His skill as an illustrator is unmatched, and not due simply to his mastery of his tools, but because he truly seeks purpose in each sketch to reach a final piece that advances the subject matter. In Ruth’s extensive work in David Lynch’s Twin Peaks universe you will find those elements of the story that are unseen yet felt. In his illustrations, Ruth is dedicated to bringing something unique and alive to the canvas, each work their very own a-ha moment.
Interview by Chris Jalufka.
CJ: I believe the first time I saw your work was for your Twin Peaks gallery show at Mondo. You are one of the rare artists that had a solo Mondo show without having years of Mondo work under their belt. The work from Twin Peaks: An Interpretation was vast—sublime and as alarmingly rich with ideas as Lynch’s work. The portraits feel like one side of a dialogue, responding to Lynch’s voice and ideas.
GR: Is that so? Makes sense I guess, I was definitely fairly new and, in fact, had not even met in person many of the Mondoians like David, Mo, Mitch, Rob, Eric, etc. until that gallery show. That show was such a gift and a reward to that humongous 63+ piece project I had taken on myself. I had a few years previously created a self-assigned exercise under the umbrella name of the 52 Weeks Project, which basically was originally built to force me to start the work week from a place of just pure art fun, and not lose sight of that impulse and reservoir while being a working professional. From that project came so much, including a Kickstarter book collecting the first two years of the series, and then a children’s book with a newly elected Barack Obama, and Twin Peaks. So that show and print series was a tremendous validation of that seemingly anti-work exercise.
Twin Peaks came to us while I was just a sophomore in college and remember fondly the race to gather around whatever rare friend owned a television on campus we could all gather around on Saturday nights like apes around the monolith to see the weekly episodes of David Lynch & Mark Frost’s masterwork. I was a big fan immediately and dove into Lynch’s other material as well.
For a kid in art school in the ‘80s and ‘90s Lynch was the peak of cool for sure. It never once occurred to me that I would execute such a body of work from that series, and later get to know so many members of the cast and creators of that show. Not until Mondo said hell yes to doing this. In this life an importantly placed YES can change everything and this certainly did that.
I know the feeling of experiencing an event / moment / creative work and having my thoughts immediately pool in my head, forming my own ideas of how to translate that feeling of inspiration / motivation into language and story. I was curious: for a project like An Interpretation, did the drawing help you process the many themes of the Twin Peaks universe?
I had seen the show SO many times, it was in many ways like Dune was for me—something that was in my bones. All the littlest of details and meaningful keys to unlock the story of Twin Peaks were always there, those characters being both so real and naturally magnetic, but also representing tropes and aspects of the full body that was the town of Twin Peaks and the soap opera format it was told in. These ideas came like they do when I get my hands on a project that is rich with potential like this, the ideas just explode. I kept a little book of sketches or just descriptives as I went so I’d not forget them… “Agent Jeffries as a lodge creature remembering Judy,” or a visual map in portraiture of what Diane actually is,” “Cooper split but held together by “the arm,” are some of them. Weird and mysterious to read maybe, but they signified whole worlds to me immediately.

* INFORMATION PROVIDED:
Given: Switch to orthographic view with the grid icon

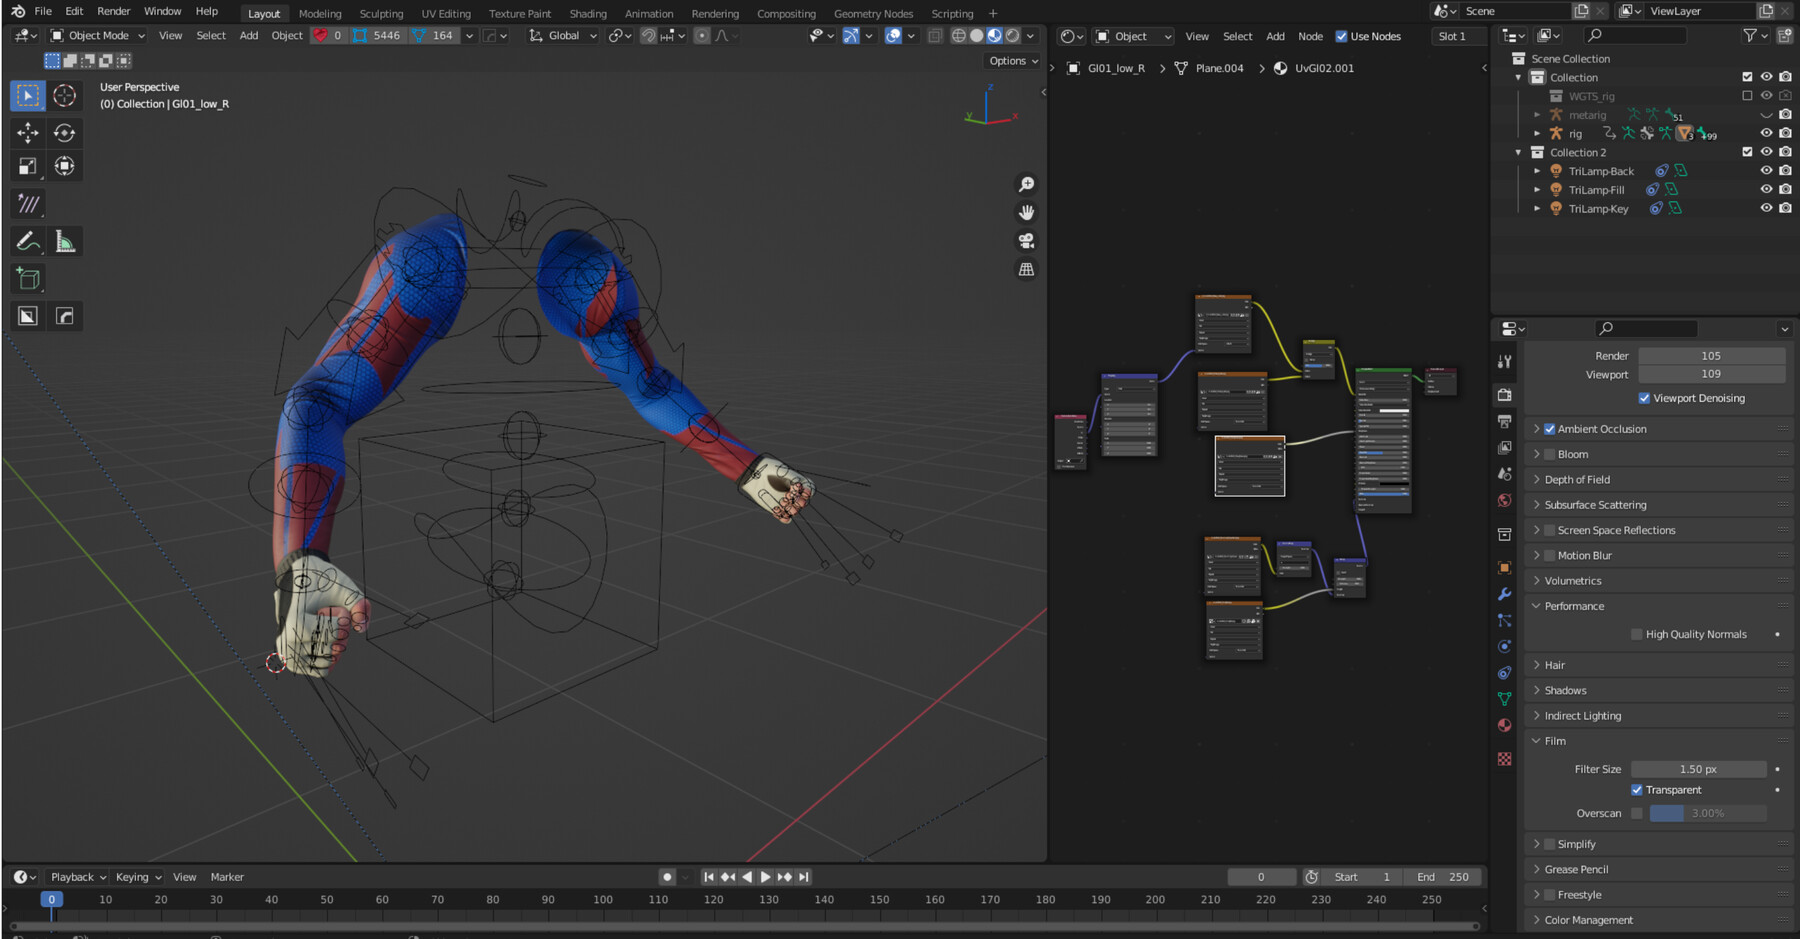Looking at the screenshot, I should 1026,270.
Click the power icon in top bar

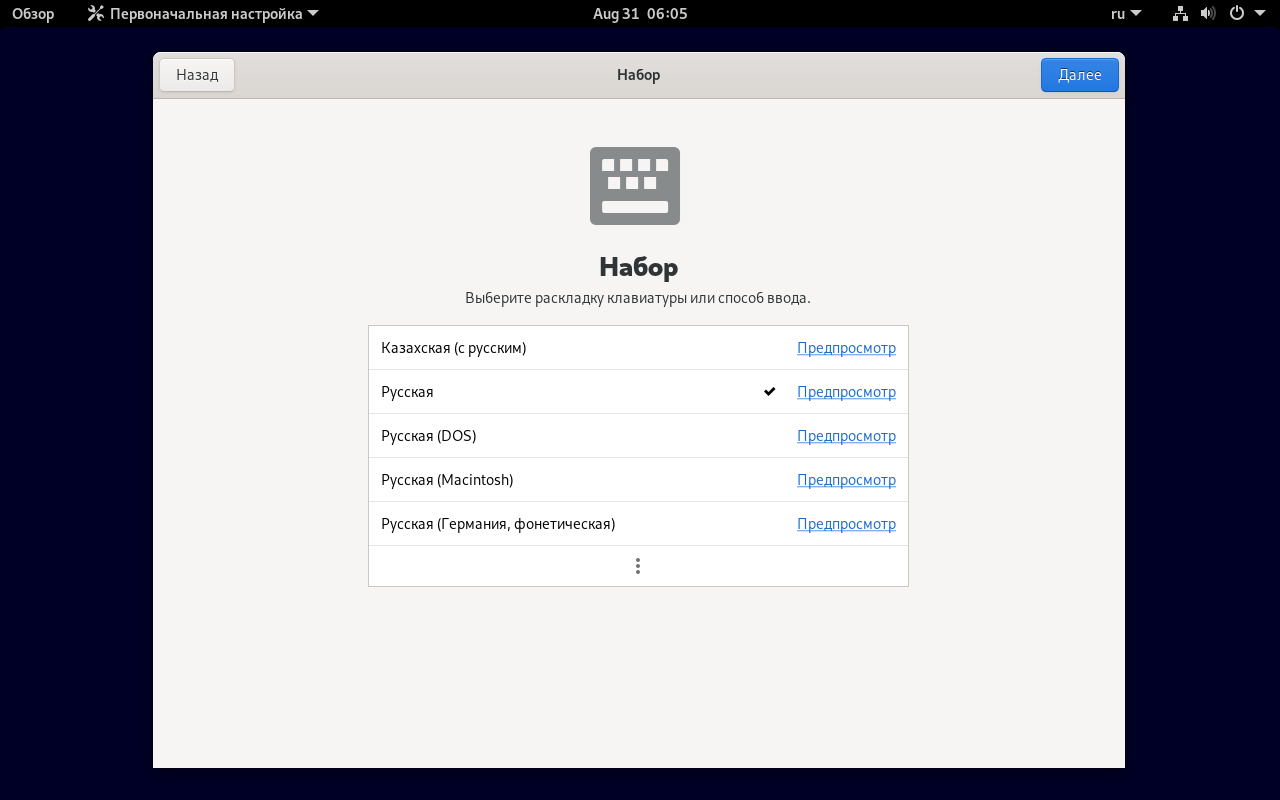1236,14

* EXERCISES TO COMPLETE:
1) In the interview, what name did the illustrator give to the self-assigned weekly exercise that led to the Twin Peaks work?
2) Please summarize the interview in two sentences.

* ANSWERS FOR THE TASKS:
1) The 52 Weeks Project.

2) Chris Jalufka interviews illustrator Ruth about his Twin Peaks work, a project of 63+ pieces that grew out of his self-assigned 52 Weeks Project and led to a solo gallery show at Mondo. Ruth recalls watching the show as a college sophomore, calls Lynch the peak of cool for art students in the '80s and '90s, and explains that his ideas for the series came rapidly and were kept in a little book of sketches and descriptions.